What you should do: An exact restatement of the records below is expected.

Given data:
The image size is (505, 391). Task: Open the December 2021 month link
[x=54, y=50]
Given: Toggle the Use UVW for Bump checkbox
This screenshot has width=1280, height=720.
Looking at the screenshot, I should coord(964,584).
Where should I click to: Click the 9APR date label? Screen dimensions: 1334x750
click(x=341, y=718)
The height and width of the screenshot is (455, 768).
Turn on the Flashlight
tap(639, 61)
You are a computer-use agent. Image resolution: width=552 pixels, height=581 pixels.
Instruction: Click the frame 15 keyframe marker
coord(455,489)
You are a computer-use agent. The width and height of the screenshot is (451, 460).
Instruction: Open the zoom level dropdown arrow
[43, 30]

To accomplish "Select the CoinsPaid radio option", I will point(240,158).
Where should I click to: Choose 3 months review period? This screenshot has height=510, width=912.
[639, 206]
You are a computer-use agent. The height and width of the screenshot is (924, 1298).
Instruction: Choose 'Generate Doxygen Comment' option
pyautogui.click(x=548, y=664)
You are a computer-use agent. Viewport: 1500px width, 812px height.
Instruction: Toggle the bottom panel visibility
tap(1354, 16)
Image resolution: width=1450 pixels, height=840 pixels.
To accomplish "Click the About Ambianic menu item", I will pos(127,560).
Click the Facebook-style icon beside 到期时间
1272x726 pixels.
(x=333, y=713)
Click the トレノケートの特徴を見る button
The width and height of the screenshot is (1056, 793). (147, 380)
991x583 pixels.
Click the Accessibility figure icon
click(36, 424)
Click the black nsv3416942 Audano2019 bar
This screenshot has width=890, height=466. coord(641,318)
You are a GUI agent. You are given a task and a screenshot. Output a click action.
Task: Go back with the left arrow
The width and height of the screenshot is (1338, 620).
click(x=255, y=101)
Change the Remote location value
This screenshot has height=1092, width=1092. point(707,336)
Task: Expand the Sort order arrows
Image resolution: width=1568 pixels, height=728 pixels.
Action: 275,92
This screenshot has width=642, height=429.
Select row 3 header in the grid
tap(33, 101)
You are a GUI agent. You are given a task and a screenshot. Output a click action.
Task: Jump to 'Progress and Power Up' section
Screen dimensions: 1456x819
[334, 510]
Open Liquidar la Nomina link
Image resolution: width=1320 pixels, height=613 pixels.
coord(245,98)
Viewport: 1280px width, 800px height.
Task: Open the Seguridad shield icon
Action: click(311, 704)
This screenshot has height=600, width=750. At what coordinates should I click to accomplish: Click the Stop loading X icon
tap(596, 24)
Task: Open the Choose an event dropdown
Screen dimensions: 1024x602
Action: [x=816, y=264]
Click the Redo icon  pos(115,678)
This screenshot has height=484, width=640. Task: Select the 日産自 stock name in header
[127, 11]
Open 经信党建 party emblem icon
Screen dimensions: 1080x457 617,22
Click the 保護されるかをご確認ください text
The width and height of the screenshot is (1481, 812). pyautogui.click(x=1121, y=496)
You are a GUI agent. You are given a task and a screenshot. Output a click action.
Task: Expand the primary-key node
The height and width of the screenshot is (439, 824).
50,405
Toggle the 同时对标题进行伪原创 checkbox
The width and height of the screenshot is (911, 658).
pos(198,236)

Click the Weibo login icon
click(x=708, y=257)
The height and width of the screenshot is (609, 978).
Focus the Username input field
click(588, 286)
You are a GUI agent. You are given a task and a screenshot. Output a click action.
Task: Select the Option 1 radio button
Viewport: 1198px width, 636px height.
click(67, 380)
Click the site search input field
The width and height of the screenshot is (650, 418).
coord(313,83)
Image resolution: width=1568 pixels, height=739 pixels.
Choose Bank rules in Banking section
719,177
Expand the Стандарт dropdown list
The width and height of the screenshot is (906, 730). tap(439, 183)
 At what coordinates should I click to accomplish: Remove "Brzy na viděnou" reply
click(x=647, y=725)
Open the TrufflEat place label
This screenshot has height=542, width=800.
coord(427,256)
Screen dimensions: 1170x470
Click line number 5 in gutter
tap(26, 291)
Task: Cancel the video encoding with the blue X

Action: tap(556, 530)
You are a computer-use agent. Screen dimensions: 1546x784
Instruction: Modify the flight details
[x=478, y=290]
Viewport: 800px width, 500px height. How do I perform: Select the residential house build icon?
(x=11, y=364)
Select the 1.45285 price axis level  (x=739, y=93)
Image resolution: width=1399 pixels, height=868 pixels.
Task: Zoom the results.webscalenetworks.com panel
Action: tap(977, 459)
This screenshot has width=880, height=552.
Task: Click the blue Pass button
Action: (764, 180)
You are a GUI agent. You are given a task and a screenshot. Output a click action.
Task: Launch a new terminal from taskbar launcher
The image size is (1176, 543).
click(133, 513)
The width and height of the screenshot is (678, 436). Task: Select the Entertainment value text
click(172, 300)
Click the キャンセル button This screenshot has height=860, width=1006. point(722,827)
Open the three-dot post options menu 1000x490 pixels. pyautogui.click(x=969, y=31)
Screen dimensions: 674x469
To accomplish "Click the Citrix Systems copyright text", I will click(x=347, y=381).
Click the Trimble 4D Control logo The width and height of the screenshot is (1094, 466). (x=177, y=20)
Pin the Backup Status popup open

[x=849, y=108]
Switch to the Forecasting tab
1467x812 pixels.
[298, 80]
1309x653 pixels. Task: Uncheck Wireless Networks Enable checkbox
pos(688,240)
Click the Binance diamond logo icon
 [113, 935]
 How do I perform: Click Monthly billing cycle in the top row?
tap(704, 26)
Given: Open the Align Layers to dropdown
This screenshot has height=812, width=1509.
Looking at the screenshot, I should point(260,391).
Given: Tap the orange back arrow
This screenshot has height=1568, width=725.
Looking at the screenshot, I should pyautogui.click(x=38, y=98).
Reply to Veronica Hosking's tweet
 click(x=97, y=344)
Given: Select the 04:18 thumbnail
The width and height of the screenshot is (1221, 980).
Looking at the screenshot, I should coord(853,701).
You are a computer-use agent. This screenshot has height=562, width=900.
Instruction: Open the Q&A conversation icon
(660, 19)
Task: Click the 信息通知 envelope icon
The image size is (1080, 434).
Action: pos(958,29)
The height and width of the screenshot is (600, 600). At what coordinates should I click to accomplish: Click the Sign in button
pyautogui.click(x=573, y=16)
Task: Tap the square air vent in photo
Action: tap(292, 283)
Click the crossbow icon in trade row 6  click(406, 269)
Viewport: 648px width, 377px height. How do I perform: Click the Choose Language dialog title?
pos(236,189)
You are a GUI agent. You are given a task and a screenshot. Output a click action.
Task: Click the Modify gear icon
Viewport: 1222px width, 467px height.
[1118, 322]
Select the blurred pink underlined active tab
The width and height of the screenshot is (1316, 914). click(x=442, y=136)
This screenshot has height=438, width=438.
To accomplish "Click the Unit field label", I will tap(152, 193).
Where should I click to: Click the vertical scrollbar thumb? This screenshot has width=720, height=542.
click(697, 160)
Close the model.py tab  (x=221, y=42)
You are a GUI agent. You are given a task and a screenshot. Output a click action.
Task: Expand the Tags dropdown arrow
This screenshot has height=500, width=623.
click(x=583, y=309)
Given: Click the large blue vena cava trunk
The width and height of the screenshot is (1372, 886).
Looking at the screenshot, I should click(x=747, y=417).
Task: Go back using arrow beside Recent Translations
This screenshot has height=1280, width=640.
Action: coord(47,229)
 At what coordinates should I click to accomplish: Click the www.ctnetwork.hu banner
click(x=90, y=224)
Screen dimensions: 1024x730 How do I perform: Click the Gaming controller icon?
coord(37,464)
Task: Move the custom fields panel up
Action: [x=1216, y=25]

Task response:
The image size is (505, 391). Task: Open the December 2021 month link
[x=54, y=50]
Given: Toggle the Use UVW for Bump checkbox
This screenshot has width=1280, height=720.
Looking at the screenshot, I should coord(964,584).
Where should I click to: Click the 9APR date label? Screen dimensions: 1334x750
click(x=341, y=718)
The height and width of the screenshot is (455, 768).
Turn on the Flashlight
tap(639, 61)
You are a computer-use agent. Image resolution: width=552 pixels, height=581 pixels.
Instruction: Click the frame 15 keyframe marker
coord(455,489)
You are a computer-use agent. The width and height of the screenshot is (451, 460).
Instruction: Open the zoom level dropdown arrow
[43, 30]

To accomplish "Select the CoinsPaid radio option", I will point(240,158).
Where should I click to: Choose 3 months review period? This screenshot has height=510, width=912.
[639, 206]
You are a computer-use agent. The height and width of the screenshot is (924, 1298).
Instruction: Choose 'Generate Doxygen Comment' option
pyautogui.click(x=548, y=664)
You are a computer-use agent. Viewport: 1500px width, 812px height.
Instruction: Toggle the bottom panel visibility
tap(1354, 16)
Image resolution: width=1450 pixels, height=840 pixels.
To accomplish "Click the About Ambianic menu item", I will pos(127,560).
Click the Facebook-style icon beside 到期时间
1272x726 pixels.
(x=333, y=713)
Click the トレノケートの特徴を見る button
The width and height of the screenshot is (1056, 793). (147, 380)
991x583 pixels.
Click the Accessibility figure icon
click(36, 424)
Click the black nsv3416942 Audano2019 bar
This screenshot has width=890, height=466. coord(641,318)
You are a GUI agent. You are given a task and a screenshot. Output a click action.
Task: Go back with the left arrow
The width and height of the screenshot is (1338, 620).
click(x=255, y=101)
Change the Remote location value
This screenshot has height=1092, width=1092. point(707,336)
Task: Expand the Sort order arrows
Image resolution: width=1568 pixels, height=728 pixels.
Action: 275,92
This screenshot has width=642, height=429.
Select row 3 header in the grid
tap(33, 101)
You are a GUI agent. You are given a task and a screenshot. Output a click action.
Task: Jump to 'Progress and Power Up' section
Screen dimensions: 1456x819
[334, 510]
Open Liquidar la Nomina link
Image resolution: width=1320 pixels, height=613 pixels.
coord(245,98)
Viewport: 1280px width, 800px height.
Task: Open the Seguridad shield icon
Action: click(311, 704)
This screenshot has height=600, width=750. At what coordinates should I click to accomplish: Click the Stop loading X icon
tap(596, 24)
Task: Open the Choose an event dropdown
Screen dimensions: 1024x602
Action: [x=816, y=264]
Click the Redo icon  pos(115,678)
This screenshot has height=484, width=640. Task: Select the 日産自 stock name in header
[127, 11]
Open 经信党建 party emblem icon
Screen dimensions: 1080x457 617,22
Click the 保護されるかをご確認ください text
The width and height of the screenshot is (1481, 812). pyautogui.click(x=1121, y=496)
You are a GUI agent. You are given a task and a screenshot. Output a click action.
Task: Expand the primary-key node
The height and width of the screenshot is (439, 824).
50,405
Toggle the 同时对标题进行伪原创 checkbox
The width and height of the screenshot is (911, 658).
pos(198,236)

Click the Weibo login icon
click(x=708, y=257)
The height and width of the screenshot is (609, 978).
Focus the Username input field
click(588, 286)
You are a GUI agent. You are given a task and a screenshot. Output a click action.
Task: Select the Option 1 radio button
Viewport: 1198px width, 636px height.
click(67, 380)
Click the site search input field
The width and height of the screenshot is (650, 418).
coord(313,83)
Image resolution: width=1568 pixels, height=739 pixels.
Choose Bank rules in Banking section
719,177
Expand the Стандарт dropdown list
The width and height of the screenshot is (906, 730). tap(439, 183)
 At what coordinates should I click to accomplish: Remove "Brzy na viděnou" reply
click(x=647, y=725)
Open the TrufflEat place label
This screenshot has height=542, width=800.
coord(427,256)
Screen dimensions: 1170x470
Click line number 5 in gutter
tap(26, 291)
Task: Cancel the video encoding with the blue X

Action: tap(556, 530)
You are a computer-use agent. Screen dimensions: 1546x784
Instruction: Modify the flight details
[x=478, y=290]
Viewport: 800px width, 500px height. How do I perform: Select the residential house build icon?
(x=11, y=364)
Select the 1.45285 price axis level  (x=739, y=93)
Image resolution: width=1399 pixels, height=868 pixels.
Task: Zoom the results.webscalenetworks.com panel
Action: tap(977, 459)
This screenshot has width=880, height=552.
Task: Click the blue Pass button
Action: (764, 180)
You are a GUI agent. You are given a task and a screenshot. Output a click action.
Task: Launch a new terminal from taskbar launcher
The image size is (1176, 543).
click(133, 513)
The width and height of the screenshot is (678, 436). Task: Select the Entertainment value text
click(172, 300)
Click the キャンセル button This screenshot has height=860, width=1006. point(722,827)
Open the three-dot post options menu 1000x490 pixels. pyautogui.click(x=969, y=31)
Screen dimensions: 674x469
To accomplish "Click the Citrix Systems copyright text", I will click(x=347, y=381).
Click the Trimble 4D Control logo The width and height of the screenshot is (1094, 466). (x=177, y=20)
Pin the Backup Status popup open

[x=849, y=108]
Switch to the Forecasting tab
1467x812 pixels.
[298, 80]
1309x653 pixels. Task: Uncheck Wireless Networks Enable checkbox
pos(688,240)
Click the Binance diamond logo icon
 [113, 935]
 How do I perform: Click Monthly billing cycle in the top row?
tap(704, 26)
Given: Open the Align Layers to dropdown
This screenshot has height=812, width=1509.
Looking at the screenshot, I should point(260,391).
Given: Tap the orange back arrow
This screenshot has height=1568, width=725.
Looking at the screenshot, I should pyautogui.click(x=38, y=98).
Reply to Veronica Hosking's tweet
 click(x=97, y=344)
Given: Select the 04:18 thumbnail
The width and height of the screenshot is (1221, 980).
Looking at the screenshot, I should coord(853,701).
You are a computer-use agent. This screenshot has height=562, width=900.
Instruction: Open the Q&A conversation icon
(660, 19)
Task: Click the 信息通知 envelope icon
The image size is (1080, 434).
Action: pos(958,29)
The height and width of the screenshot is (600, 600). At what coordinates should I click to accomplish: Click the Sign in button
pyautogui.click(x=573, y=16)
Task: Tap the square air vent in photo
Action: tap(292, 283)
Click the crossbow icon in trade row 6  click(406, 269)
Viewport: 648px width, 377px height. How do I perform: Click the Choose Language dialog title?
pos(236,189)
You are a GUI agent. You are given a task and a screenshot. Output a click action.
Task: Click the Modify gear icon
Viewport: 1222px width, 467px height.
[1118, 322]
Select the blurred pink underlined active tab
The width and height of the screenshot is (1316, 914). click(x=442, y=136)
This screenshot has height=438, width=438.
To accomplish "Click the Unit field label", I will tap(152, 193).
Where should I click to: Click the vertical scrollbar thumb? This screenshot has width=720, height=542.
click(697, 160)
Close the model.py tab  (x=221, y=42)
You are a GUI agent. You are given a task and a screenshot. Output a click action.
Task: Expand the Tags dropdown arrow
This screenshot has height=500, width=623.
click(x=583, y=309)
Given: Click the large blue vena cava trunk
The width and height of the screenshot is (1372, 886).
Looking at the screenshot, I should click(x=747, y=417).
Task: Go back using arrow beside Recent Translations
This screenshot has height=1280, width=640.
Action: coord(47,229)
 At what coordinates should I click to accomplish: Click the www.ctnetwork.hu banner
click(x=90, y=224)
Screen dimensions: 1024x730 How do I perform: Click the Gaming controller icon?
coord(37,464)
Task: Move the custom fields panel up
Action: [x=1216, y=25]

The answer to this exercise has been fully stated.